— EXERCISE INSTRUCTIONS —
How many lines of the items below contain the string "Click"? Case counts. Reply with the number alone.

— RECORDED INFORMATION —

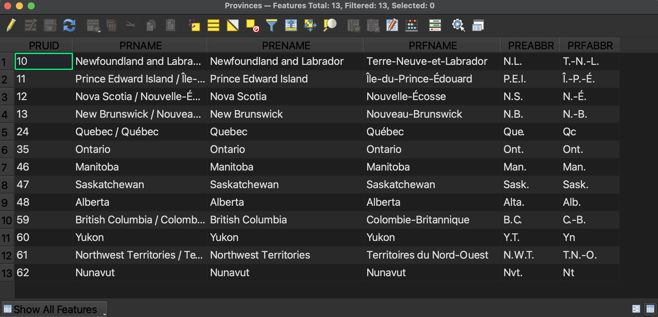Switch to form view at bottom right
Image resolution: width=658 pixels, height=317 pixels.
coord(636,309)
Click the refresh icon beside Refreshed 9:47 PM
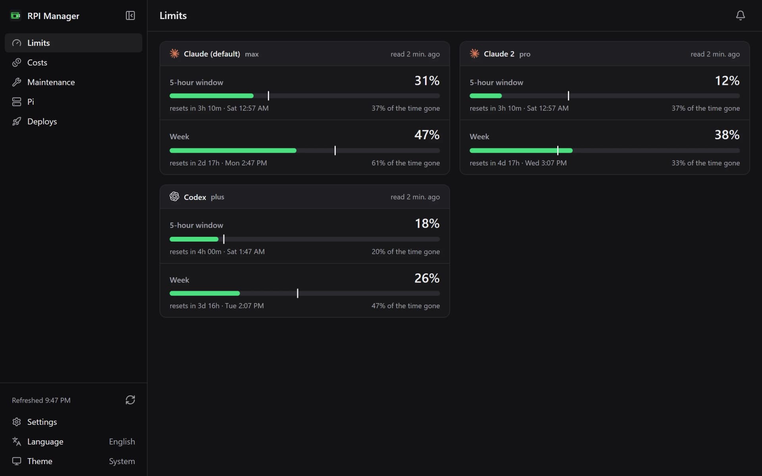The width and height of the screenshot is (762, 476). pos(130,400)
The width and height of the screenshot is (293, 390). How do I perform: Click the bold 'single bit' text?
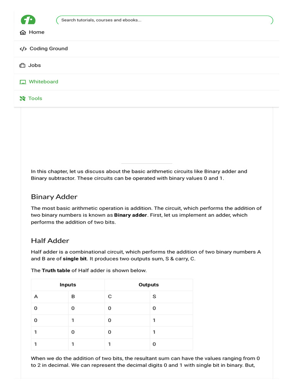76,259
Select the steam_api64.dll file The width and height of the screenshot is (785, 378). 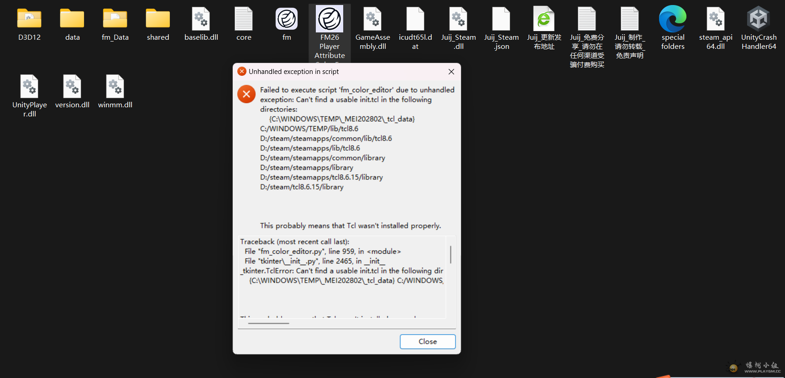[x=716, y=19]
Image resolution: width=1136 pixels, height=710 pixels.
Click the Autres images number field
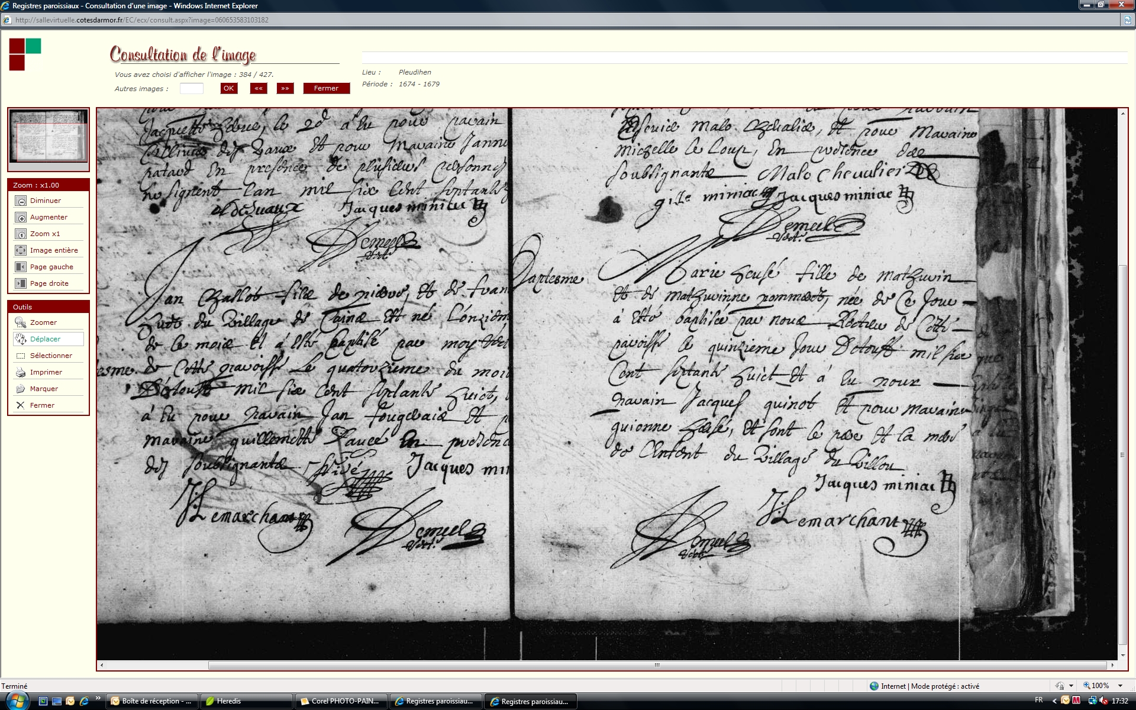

— SOLUTION FOR THIS PROBLEM —
3